People have not forgotten Vincent Chin.

Ten years after the Chinese American was brutally murdered by two unemployed Detroit autoworkers, people across the United States will gather to remember him and other victims of anti-Asian violence.

In Seattle, a candlelight vigil will commemorate Chin on June 23 in the International District’s Hing Hay Park from 8-8:45p.m.

“The vigil would represent a poignant reminder of the need to address anti-Asian violence,” said Karen Yoshitomi, regional director of the Pacific Northwest District of the Japanese American Citizens League. “Even after 10 years have passed, the concern over the increase in anti-Asian violence underlines the need for community involvement.”

The theme of the vigil is “We Must Not Forget.” It will include a keynote address by Seattle Central Community College Professor Tracy Lai, a reading of names by local community leaders of Asian Americans who have been killed as a result of anti-Asian prejudice, and a performance by the local Korean American rap group the Seoul Brothers.

Calling for justice and an end to all forms of bias-motivated violence, Asian American groups around the country will hold similar gatherings. Commemorations for Chin will take place in Los Angeles, Detroit, Washington, D.C., San Francisco and New York.

Vincent Chin was murdered by two unemployed Detroit autoworkers, Ronald Ebens and his stepson Michael Nitz, on June 19, 1982, in Detroit’s Highland Park area. According to a waitress, a scuffle broke out in a local nightclub after Ebens, an auto plant foreman, told Chin, “It’s because of you, motherf-s, that we’re out of work.”

Ebens and Nitz later followed Chin to a nearby restaurant parking lot where an off-duty police officer and several bystanders witnessed Ebens repeatedly strike Chin on the head with a baseball bat, crushing his skull. Chin died four days later on June 23, only days before he was to be married.

Charged with only second-degree murder, Ebens and Nitz eventually pleaded guilty to a reduced charge of manslaughter. They were later sentenced to three years probation and a $3,780 fine.

The lenient sentence touched off a flurry of activities from Asian American organizations around the nation. Chin’s death sparked what many consider an Asian American civil rights movement calling for justice.

“People felt complete and total outrage and disbelief,” said Helen Zia, who spearheaded the national movement for justice. “It [the murder] touched people at a time, especially in the Michigan area, where people were feeling like targets…” Zia was then a reporter for the Detroit Free Press at the time.
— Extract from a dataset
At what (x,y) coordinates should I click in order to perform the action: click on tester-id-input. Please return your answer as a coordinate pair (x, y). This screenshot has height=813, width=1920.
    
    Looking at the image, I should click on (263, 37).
Both Ebens and Nitz were later charged by the federal government for conspiracy and violation of Chin’s civil rights. Yet, despite these national efforts, neither Ebens nor Nitz spent a day in prison for Chin’s murder.

According to Zia, heightened anti-Asian sentiment in recent years has led to thousands of racially motivated assaults and killings of Asian Americans. Yet, very few of these attacks have been investigated or prosecuted as hate crimes. Many Asian Americans feel the criminal justice system has failed the Asian American community.

Zia also notes that highly publicized Japan-bashing, especially following the 50th anniversary of Pearl Harbor, in addition to pervasive stereotypes of Asian Americans as the “model minority,” have led to increased racial antagonism and hostility directed against all Asian Americans, regardless of their national origin.

Seattle’s growing local Coalition to Commemorate Vincent Chin has formed as community groups condemn all forms of bias-motivated violence.

“As a Chinese American I am aware that there is more violence going on in our community. I would like to bring attention to anti-Asian violence before it gets worse,” said Denise Sharify, Asian Pacific community advocate for Seattle Rape Relief and one of the organizers of the local commemoration.

“I’d like for people to know that we can come together and fight for justice. I’d also like to recognize women who are often victims of anti-Asian violence.”

The candlelight vigil is endorsed by over 25 local organizations, including: the International Examiner, the Japanese American Citizen League Pacific Northwest District Office, the Unity Organizing Committee, the Washington State Commission on Asian American Affairs, Seattle Rape Relief, American Friends service Committee, Washington Asian and Pacific Islander Student Union, the Filipino American Political Action Group of Washington, the Northwest Coalition Against Malicious Harassment, the Central Area Motivation Program, Queer Nation, the Asian Pacific AIDS Council, the Seattle Chinatown/International District Public Development Authority, the International District Community Health Center, Women of Color: Organize For Justice, Asian Lesbians Outside of Asia, the Seattle Office for Women’s Rights and several other organizations.